Girl: Sundance 2023 Film Review

Year: 2023

Runtime: 87 minutes

Director/Writer: Adura Onashile

Actors: Déborah Lukumuena, Le’Shantey Bonsu, Liana Turner, Danny Sapani, Ayesha Antoine

by Sarah Manvel

There must be something in the Scottish water which makes it easy for Scottish filmmakers to create astonishing mood pieces about isolation set in the middle of a city. Think of “Trainspotting”(1996), in which the rowdy gang of junkies are, despite the busyness of their lives, entirely alone with their addictions. Think of “Morvern Callar”(2002), in which Samantha Morton chooses to tell no one that her boyfriend has committed suicide on her kitchen floor. Think of “Under the Skin”(2013), in which Scarlett Johansson paces city streets by herself desperately seeking a human connection she’ll never be able to achieve. And think of “Red Road”(2006), in which a woman on her own hunts a man who lives in a towerblock via the city’s CCTV cameras. All of those movies pulse with life, with people everywhere, and yet the core characters are fundamentally alone. With “Girl” writer-director Adura Onashile in her film debut puts herself on the same level as Lynne Ramsay, Andrea Arnold and Jonathan Glazer in also creating an empathetic, charming movie about isolation that’s both universal and incredibly specific. It is a glorious achievement.

The generic title, which should probably be changed for marketing purposes, makes its own point. Is the girl to which it is referring Grace (Déborah Lukumuena) or her elementary-school-aged daughter Amma (Le’Shantey Bonsu)? After all, Grace was only fourteen when she had her daughter. They live in Glasgow, and though it’s made explicit they are from somewhere else, all other details about why they are on their own are implied.
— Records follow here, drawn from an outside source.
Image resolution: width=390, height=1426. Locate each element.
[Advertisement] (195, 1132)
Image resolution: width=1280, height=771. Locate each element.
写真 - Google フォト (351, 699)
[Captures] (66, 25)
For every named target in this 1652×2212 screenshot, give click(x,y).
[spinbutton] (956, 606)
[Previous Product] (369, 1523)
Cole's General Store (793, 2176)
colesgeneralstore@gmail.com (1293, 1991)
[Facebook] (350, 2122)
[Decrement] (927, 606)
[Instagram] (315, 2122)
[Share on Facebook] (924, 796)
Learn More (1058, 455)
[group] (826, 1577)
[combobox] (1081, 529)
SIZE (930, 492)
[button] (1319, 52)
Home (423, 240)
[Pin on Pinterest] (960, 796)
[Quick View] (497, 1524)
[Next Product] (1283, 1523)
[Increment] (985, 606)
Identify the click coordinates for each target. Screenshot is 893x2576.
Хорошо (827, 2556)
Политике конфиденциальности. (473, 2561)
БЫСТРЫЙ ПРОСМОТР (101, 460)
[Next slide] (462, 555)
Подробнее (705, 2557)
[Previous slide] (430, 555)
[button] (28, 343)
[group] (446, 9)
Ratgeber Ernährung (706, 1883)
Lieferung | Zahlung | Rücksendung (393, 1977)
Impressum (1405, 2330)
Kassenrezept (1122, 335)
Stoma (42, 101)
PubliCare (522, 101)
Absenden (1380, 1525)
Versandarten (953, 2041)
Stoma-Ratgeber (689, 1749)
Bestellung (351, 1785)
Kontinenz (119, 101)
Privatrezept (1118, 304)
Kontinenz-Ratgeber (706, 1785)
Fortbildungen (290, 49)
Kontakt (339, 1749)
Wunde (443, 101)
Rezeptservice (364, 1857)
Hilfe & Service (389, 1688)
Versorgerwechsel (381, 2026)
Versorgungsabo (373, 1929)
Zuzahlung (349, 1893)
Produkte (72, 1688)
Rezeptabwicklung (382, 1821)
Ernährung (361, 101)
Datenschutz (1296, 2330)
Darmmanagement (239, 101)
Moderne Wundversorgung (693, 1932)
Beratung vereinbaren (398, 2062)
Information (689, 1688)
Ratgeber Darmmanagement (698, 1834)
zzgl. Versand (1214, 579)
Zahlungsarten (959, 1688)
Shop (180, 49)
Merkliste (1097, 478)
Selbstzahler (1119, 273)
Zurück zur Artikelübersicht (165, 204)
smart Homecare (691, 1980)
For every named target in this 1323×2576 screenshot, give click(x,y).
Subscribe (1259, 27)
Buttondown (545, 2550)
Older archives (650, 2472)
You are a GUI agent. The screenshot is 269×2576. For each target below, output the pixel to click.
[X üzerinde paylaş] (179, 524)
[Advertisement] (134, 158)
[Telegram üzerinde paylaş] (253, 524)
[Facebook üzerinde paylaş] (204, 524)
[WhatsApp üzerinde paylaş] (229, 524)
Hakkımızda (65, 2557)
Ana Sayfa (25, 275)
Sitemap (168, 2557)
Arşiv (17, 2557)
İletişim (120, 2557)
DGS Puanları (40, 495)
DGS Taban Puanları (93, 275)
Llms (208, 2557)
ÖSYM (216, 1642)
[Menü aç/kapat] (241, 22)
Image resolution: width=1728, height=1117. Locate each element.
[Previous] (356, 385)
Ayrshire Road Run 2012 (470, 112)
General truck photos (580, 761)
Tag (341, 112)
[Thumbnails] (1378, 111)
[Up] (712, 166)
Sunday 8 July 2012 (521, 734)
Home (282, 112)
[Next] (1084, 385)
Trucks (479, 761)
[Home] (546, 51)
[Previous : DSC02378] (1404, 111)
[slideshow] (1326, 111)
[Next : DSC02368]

Grace works as a night cleaner for a shopping centre and leaves Amma at home alone when she does, with a repeated mantra that she cannot trust anyone. They live in a crumbling towerblock (what Americans know as a project) from which all the tenants are due to be re-housed, and no one in the neighbourhood is happy. This is good because it means no one really pays them attention, until the night Amma notices a fire break out in the towerblock across the way. She screams down the alarm, and thanks to her actions everyone is saved in time. For Amma, the resulting attention is good; it means Grace is compelled to send her back to school, where she develops a friendship with the girl from the flat on fire, Fiona (Liana Turner). But for Grace, the attention is bad. She is so frightened of everything that all she wants is for herself and Amma to be left alone. Of course, with a child in school whose irregular attendance troubles the authorities, that’s impossible.

Grace’s fear is most obviously expressed when the towerblock is condemned and its inhabitants rehoused around the city. Grace and Amma are assigned a single room on the ground floor of a bed & breakfast (along the lines of a halfway house, but in the UK a vaguely supervised dumping ground for people the state has a responsibility to house). As the kindly manager Samuel (Danny Sapani) hands her the keys, Grace stands frozen, looking down submissively, with her hands clutched together in the posture of a terrified small child. She says nothing, but she doesn’t need to. It’s so disproportionate an expression of fear that it’s obvious something is very wrong. Later, when a social worker, Lisa (Ayesha Antoine), arrives at the hostel, the other residents – who don’t know Grace, but do know trouble when they see it, and because this is Scotland, already know whose side they’re on – block her access with their bodies. It’s a delightful act of solidarity, but unnecessary – Lisa’s concern for Grace and Amma is genuine, but since neither of them will talk, the risk is that things will get worse instead of better. 

Ms Lukumuena, a French actress here working entirely in English, is just spectacular. Grace loves her daughter truly and is patently doing her best, but despite her enormous efforts her terrors are on the cusp of overwhelming them both. Amma is so young she still – mostly – accepts her mother’s view of the world. Her friendship with Fiona is a gift for them both, and there’s a lovely scene where they sneak into a furnished show home, explore the fancy surroundings, and play house. Cinematographer Tasha Back allows the Glasgow outside Grace’s flat to blur into the background, centering the childish decorations, drawing, curtains and toys which enable Amma and Grace to erase the rest of the world together. Ré Olunuga’s music adds to the mysterious, private feeling that Grace is seeking for herself, and Stuart Truesdale’s colorful costumes ensure that everyone’s individuality is centered in the overcast skies – just look at Fiona’s pink puffer coat, or the spangly silver dress that Grace can’t help admiring while she’s at work. 

Ms Onashile is an experienced playwright who knows Glasgow inside out, and manages to build both an accurate feeling for the city as well as an understanding of Grace’s struggling mind. Not everyone is nice, Grace doesn’t always behave perfectly, and kids can be brats, but the building question is whether Grace will allow herself to trust somebody and get the help the community is waiting to offer. Grace is so desperate, and Amma so sparky, that the hope things work out for them is held in the mouth. Someone please give Ms Onashile a budget on a level with Danny Boyle’s for her next film.